**Directions**
From the start of the data through the line containing "Action: pyautogui.click(x=1008, y=617)", reproduce the lines with "thumbnail" swapped for "preview image" and everything else left unchanged.

**Material for the task**
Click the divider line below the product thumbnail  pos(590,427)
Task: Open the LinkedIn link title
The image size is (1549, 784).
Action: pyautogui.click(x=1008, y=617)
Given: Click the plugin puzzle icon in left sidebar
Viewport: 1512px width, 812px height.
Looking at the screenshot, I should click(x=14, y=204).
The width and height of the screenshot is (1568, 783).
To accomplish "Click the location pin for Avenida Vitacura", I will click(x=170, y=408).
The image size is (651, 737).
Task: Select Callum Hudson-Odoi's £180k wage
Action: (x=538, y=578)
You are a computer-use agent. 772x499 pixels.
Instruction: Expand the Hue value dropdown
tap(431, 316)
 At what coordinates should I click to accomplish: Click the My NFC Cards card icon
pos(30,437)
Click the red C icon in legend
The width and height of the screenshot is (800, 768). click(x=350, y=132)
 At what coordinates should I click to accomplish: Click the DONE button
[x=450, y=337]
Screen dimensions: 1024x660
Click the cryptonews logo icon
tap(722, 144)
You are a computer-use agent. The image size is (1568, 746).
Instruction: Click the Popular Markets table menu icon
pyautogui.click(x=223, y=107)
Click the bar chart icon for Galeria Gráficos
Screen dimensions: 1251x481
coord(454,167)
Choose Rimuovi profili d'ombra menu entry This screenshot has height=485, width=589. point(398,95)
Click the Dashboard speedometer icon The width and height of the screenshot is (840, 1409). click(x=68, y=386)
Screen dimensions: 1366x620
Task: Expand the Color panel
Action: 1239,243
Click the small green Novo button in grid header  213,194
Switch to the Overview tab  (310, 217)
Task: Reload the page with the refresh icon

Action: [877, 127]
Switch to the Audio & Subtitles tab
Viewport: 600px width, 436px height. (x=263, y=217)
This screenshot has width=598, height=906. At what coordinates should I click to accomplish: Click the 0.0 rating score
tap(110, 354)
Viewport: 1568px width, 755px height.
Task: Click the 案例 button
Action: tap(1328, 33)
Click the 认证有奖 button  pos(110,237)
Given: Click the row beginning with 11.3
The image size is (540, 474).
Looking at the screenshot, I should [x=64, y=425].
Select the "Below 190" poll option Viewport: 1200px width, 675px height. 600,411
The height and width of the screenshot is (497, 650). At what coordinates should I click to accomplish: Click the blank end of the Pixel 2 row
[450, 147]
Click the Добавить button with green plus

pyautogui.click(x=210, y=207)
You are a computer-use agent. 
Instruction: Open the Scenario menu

**Solution to the exercise**
Click the divider line below the product preview image  pos(590,427)
Task: Open the LinkedIn link title
The image size is (1549, 784).
Action: pyautogui.click(x=1008, y=617)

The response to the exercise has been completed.